*** EXCERPTED RECORDS

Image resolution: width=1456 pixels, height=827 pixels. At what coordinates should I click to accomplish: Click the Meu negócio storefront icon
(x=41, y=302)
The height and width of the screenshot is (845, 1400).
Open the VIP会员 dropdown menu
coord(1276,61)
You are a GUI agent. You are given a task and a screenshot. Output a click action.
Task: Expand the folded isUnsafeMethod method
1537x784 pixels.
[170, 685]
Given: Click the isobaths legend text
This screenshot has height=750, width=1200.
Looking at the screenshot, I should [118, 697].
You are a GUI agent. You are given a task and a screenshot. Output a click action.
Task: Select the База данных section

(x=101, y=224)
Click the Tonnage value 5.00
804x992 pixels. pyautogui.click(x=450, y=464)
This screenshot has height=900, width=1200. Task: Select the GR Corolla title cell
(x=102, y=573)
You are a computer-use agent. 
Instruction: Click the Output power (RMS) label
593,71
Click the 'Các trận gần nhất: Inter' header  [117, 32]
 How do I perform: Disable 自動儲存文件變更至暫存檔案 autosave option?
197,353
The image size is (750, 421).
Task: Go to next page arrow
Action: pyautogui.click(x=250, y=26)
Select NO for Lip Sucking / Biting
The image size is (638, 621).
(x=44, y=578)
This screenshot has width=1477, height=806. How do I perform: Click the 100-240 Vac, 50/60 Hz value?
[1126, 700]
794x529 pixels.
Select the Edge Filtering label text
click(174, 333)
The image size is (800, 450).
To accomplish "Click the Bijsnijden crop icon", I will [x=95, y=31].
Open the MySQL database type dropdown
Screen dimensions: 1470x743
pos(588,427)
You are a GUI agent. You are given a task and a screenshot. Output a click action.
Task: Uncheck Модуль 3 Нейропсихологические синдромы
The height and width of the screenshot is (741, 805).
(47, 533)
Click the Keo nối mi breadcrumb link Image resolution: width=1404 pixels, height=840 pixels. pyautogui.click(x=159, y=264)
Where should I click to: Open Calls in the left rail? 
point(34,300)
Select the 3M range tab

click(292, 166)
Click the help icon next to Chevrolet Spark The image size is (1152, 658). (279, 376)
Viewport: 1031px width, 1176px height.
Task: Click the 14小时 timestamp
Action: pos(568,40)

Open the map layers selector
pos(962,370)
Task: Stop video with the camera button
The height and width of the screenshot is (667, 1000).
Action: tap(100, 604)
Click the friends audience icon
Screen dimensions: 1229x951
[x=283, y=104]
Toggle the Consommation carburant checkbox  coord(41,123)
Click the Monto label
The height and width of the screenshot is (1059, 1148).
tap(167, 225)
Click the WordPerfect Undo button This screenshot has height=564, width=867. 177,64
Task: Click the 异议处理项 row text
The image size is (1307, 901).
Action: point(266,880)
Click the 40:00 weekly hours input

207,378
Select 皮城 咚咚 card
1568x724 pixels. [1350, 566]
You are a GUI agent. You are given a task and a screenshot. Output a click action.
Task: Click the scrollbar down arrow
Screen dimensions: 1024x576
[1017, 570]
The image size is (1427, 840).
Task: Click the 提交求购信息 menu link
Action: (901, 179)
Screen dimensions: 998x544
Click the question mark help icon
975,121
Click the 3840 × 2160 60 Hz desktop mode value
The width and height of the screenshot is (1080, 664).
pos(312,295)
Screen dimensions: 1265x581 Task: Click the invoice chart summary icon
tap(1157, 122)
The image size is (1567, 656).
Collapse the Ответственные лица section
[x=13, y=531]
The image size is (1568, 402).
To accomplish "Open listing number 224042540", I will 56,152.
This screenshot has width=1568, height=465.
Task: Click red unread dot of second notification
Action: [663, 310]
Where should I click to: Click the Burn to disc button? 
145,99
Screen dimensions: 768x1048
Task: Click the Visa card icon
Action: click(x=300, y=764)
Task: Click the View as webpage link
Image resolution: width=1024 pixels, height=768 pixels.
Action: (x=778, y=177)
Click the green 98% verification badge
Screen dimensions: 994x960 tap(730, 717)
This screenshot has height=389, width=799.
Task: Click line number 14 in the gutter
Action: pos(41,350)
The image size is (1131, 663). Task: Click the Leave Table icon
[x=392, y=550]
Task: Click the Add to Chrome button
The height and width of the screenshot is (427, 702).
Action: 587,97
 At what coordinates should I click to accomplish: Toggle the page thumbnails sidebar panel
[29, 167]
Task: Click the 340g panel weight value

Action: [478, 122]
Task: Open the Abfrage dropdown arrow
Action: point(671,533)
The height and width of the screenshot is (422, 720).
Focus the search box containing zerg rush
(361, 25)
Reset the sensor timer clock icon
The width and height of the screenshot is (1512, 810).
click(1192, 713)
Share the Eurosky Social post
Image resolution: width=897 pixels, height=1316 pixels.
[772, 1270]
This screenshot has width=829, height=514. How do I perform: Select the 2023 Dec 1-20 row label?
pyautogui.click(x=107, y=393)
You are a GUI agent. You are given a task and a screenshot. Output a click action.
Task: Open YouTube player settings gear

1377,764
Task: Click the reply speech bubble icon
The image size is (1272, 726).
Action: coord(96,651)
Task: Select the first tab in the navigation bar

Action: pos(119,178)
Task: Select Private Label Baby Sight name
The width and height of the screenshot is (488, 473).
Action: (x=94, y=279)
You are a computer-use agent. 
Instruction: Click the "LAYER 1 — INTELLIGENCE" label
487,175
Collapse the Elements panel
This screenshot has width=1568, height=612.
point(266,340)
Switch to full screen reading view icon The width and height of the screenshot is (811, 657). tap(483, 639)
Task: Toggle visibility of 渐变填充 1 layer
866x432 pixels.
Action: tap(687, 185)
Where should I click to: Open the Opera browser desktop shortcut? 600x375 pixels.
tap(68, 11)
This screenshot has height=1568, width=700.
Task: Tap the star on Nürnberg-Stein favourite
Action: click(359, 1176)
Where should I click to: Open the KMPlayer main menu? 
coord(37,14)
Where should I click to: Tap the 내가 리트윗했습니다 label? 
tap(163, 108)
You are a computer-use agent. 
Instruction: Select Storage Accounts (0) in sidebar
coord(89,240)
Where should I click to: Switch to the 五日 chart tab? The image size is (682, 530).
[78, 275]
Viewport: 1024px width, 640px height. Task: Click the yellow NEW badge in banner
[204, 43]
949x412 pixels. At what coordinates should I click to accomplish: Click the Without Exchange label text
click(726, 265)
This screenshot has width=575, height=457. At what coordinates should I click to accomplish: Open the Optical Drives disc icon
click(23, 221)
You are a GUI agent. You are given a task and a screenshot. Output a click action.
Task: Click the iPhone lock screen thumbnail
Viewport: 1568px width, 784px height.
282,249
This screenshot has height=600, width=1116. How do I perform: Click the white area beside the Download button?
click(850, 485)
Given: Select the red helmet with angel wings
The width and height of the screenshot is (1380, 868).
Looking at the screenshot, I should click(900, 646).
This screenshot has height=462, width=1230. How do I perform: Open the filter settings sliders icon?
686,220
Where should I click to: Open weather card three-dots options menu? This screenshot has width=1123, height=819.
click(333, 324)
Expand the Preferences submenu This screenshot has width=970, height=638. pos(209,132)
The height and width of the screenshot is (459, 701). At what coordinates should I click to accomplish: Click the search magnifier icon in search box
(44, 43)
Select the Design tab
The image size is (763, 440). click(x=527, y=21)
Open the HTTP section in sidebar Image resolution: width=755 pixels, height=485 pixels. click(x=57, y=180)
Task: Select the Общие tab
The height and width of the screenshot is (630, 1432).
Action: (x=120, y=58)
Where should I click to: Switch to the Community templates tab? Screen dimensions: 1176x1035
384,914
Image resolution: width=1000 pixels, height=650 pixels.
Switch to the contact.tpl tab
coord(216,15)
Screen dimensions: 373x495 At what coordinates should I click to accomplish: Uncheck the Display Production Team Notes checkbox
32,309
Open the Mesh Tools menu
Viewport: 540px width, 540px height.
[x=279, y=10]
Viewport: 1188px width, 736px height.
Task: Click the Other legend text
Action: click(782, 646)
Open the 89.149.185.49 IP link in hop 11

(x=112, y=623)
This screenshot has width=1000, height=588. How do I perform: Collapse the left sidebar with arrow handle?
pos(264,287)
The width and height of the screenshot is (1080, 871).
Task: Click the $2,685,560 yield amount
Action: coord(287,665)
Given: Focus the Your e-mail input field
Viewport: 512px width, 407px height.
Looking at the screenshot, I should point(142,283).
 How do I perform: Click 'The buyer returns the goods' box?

******

— YOUR INSTRUCTIONS —
Only the lines containing "Expand" are needed; copy each of them from the data.

— OUTPUT FOR THIS EXERCISE —
Task: Expand the folded isUnsafeMethod method
Expand the Preferences submenu This screenshot has width=970, height=638. pos(209,132)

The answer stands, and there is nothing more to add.